> [Records shown]:
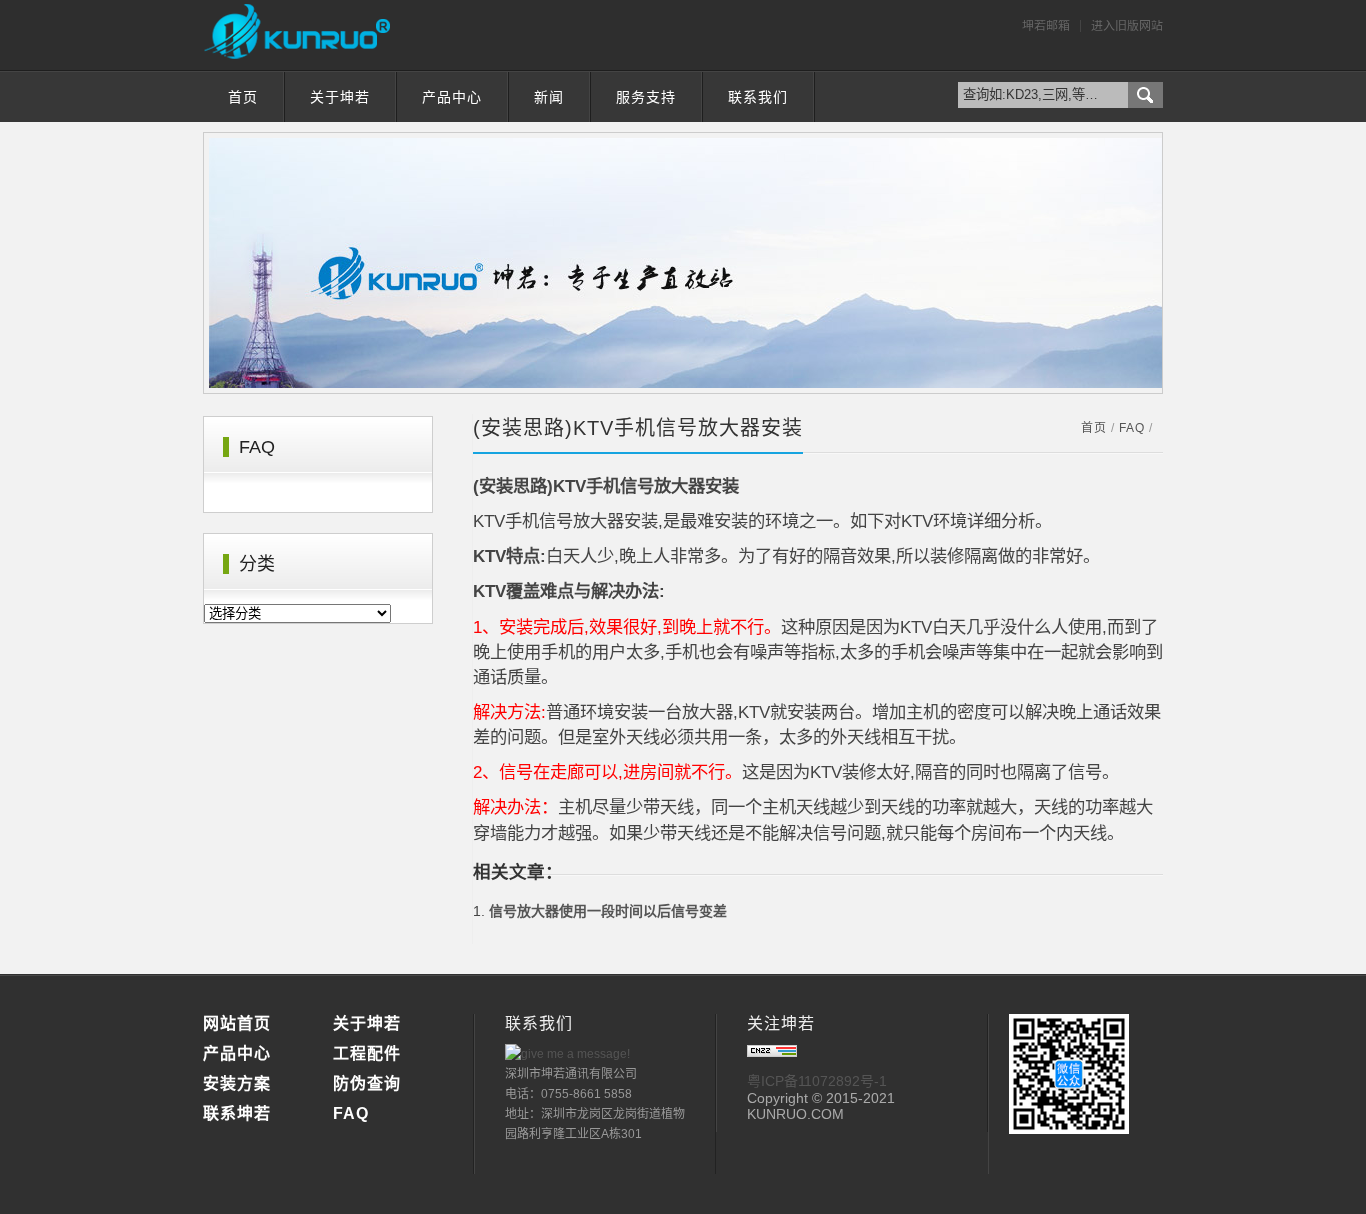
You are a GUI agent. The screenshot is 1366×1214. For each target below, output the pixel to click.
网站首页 (237, 1023)
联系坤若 (237, 1113)
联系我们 (758, 97)
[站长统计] (772, 1052)
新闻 (549, 97)
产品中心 (452, 97)
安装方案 (237, 1083)
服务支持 (646, 97)
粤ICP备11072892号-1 (817, 1081)
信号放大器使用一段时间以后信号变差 (608, 911)
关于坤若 (340, 97)
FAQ (1132, 428)
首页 (243, 97)
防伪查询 (367, 1083)
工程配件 (367, 1053)
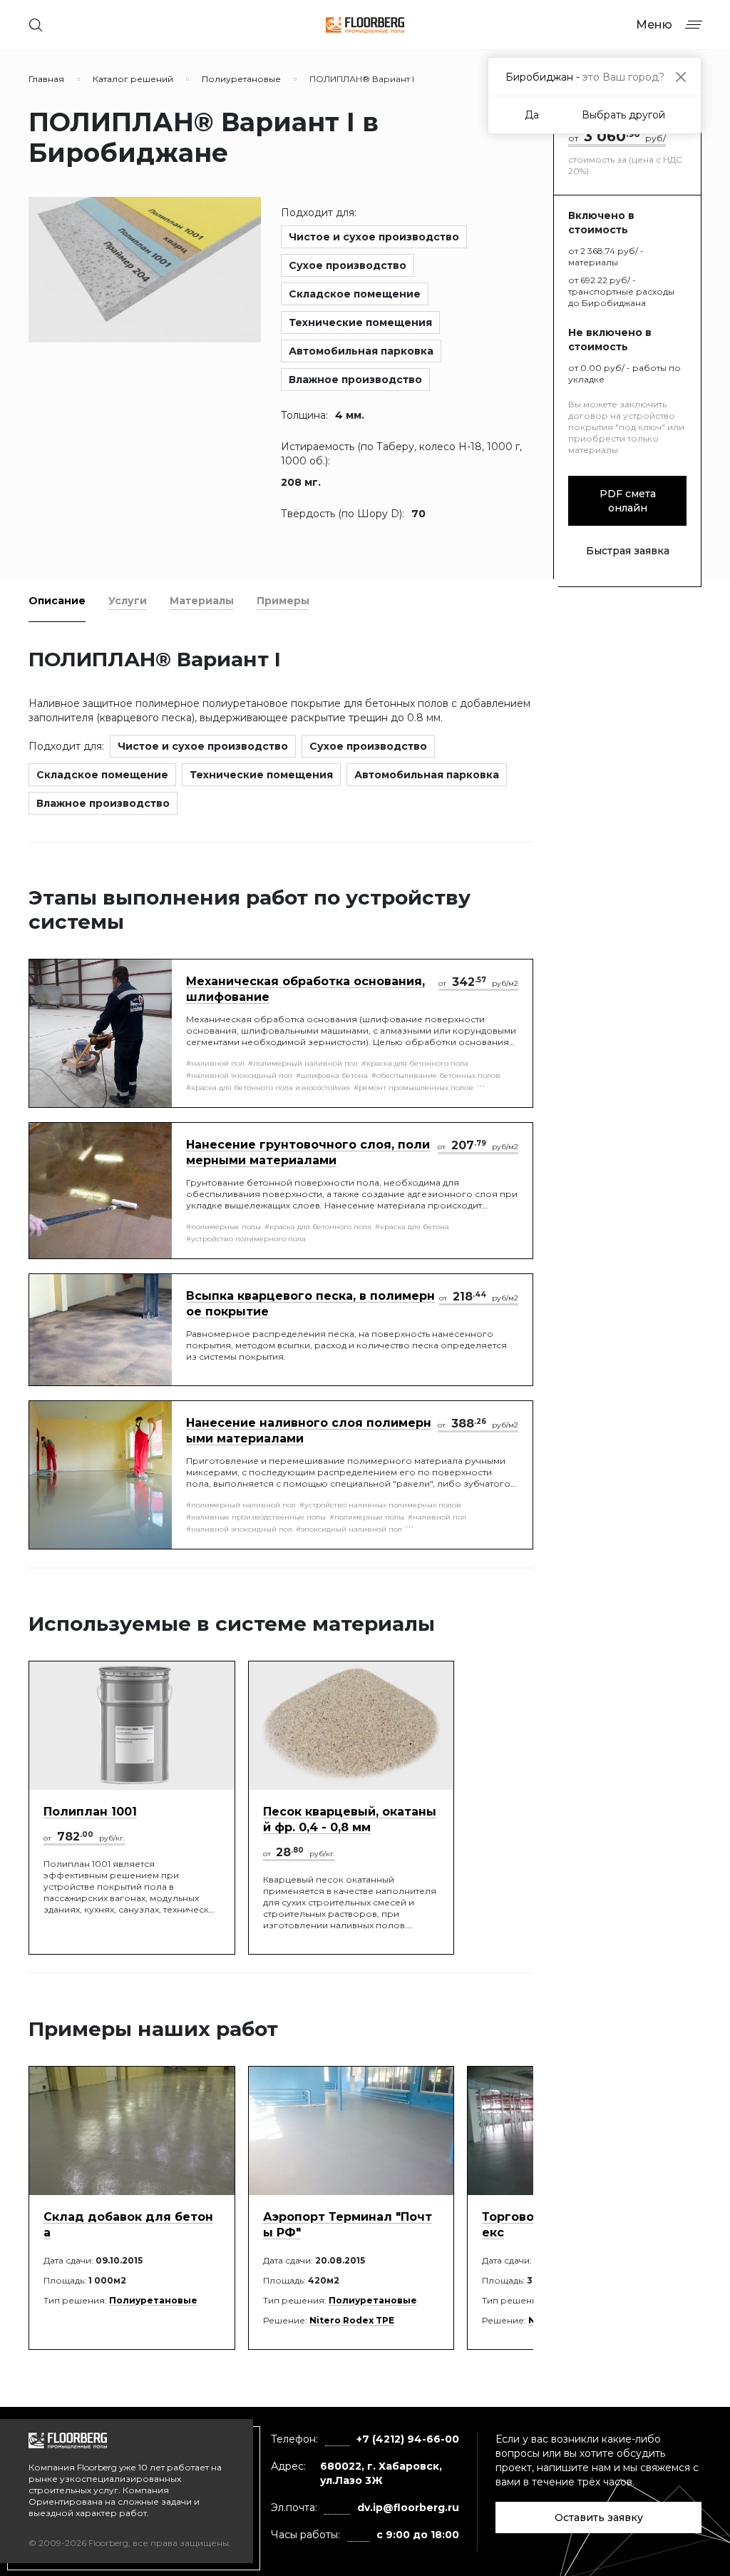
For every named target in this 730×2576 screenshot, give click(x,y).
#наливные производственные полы (256, 1517)
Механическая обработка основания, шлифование (305, 989)
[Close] (680, 76)
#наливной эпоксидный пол (239, 1075)
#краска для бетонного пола (414, 1063)
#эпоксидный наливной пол (349, 1529)
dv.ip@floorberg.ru (408, 2507)
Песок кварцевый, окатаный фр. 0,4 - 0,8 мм (349, 1819)
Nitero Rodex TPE (351, 2320)
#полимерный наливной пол (303, 1063)
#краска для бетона (412, 1226)
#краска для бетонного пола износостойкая (268, 1087)
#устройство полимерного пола (246, 1238)
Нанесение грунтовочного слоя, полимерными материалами (308, 1152)
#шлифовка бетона (332, 1075)
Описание (57, 600)
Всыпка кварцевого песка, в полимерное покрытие (310, 1303)
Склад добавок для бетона (128, 2224)
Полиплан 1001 (90, 1811)
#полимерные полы (223, 1226)
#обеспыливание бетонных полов (435, 1075)
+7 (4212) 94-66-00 (407, 2439)
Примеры (283, 600)
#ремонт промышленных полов (413, 1087)
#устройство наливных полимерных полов (380, 1505)
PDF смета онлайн (628, 500)
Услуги (127, 600)
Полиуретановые (153, 2300)
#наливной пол (215, 1063)
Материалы (202, 600)
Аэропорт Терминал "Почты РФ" (347, 2224)
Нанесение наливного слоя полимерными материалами (308, 1430)
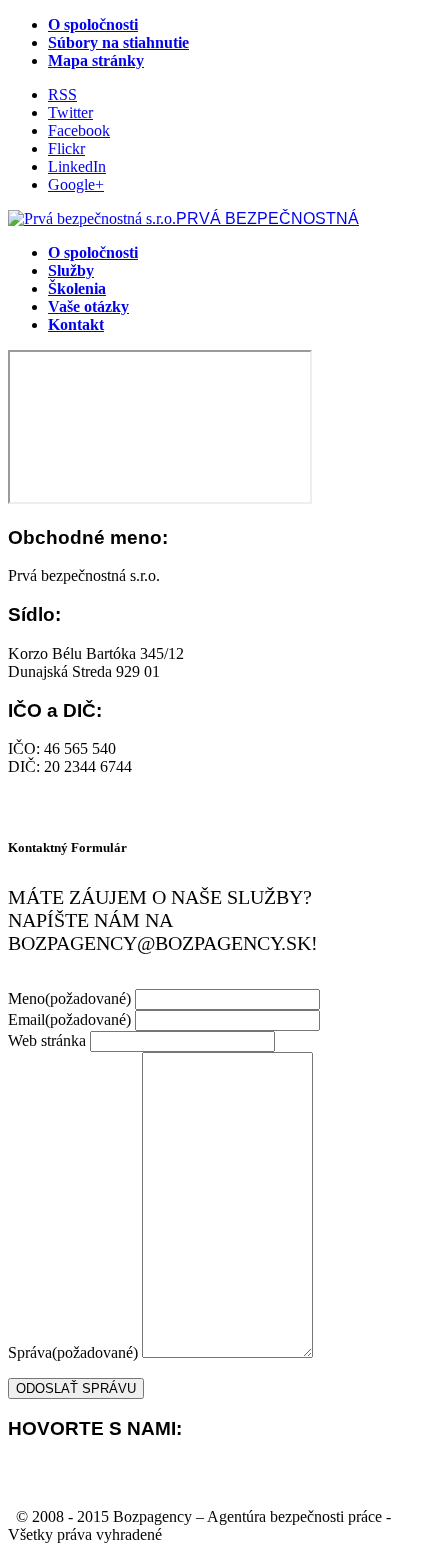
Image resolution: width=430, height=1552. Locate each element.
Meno (69, 998)
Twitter (70, 112)
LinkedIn (77, 166)
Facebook (79, 130)
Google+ (76, 184)
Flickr (66, 148)
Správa (73, 1352)
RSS (62, 94)
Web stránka (47, 1040)
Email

> [Try it]:
For each line in the entries that holds "бетона", return that line.

> [Completed exercise]:
#краска для бетона (412, 1226)
#шлифовка бетона (332, 1075)
Склад добавок для бетона (128, 2224)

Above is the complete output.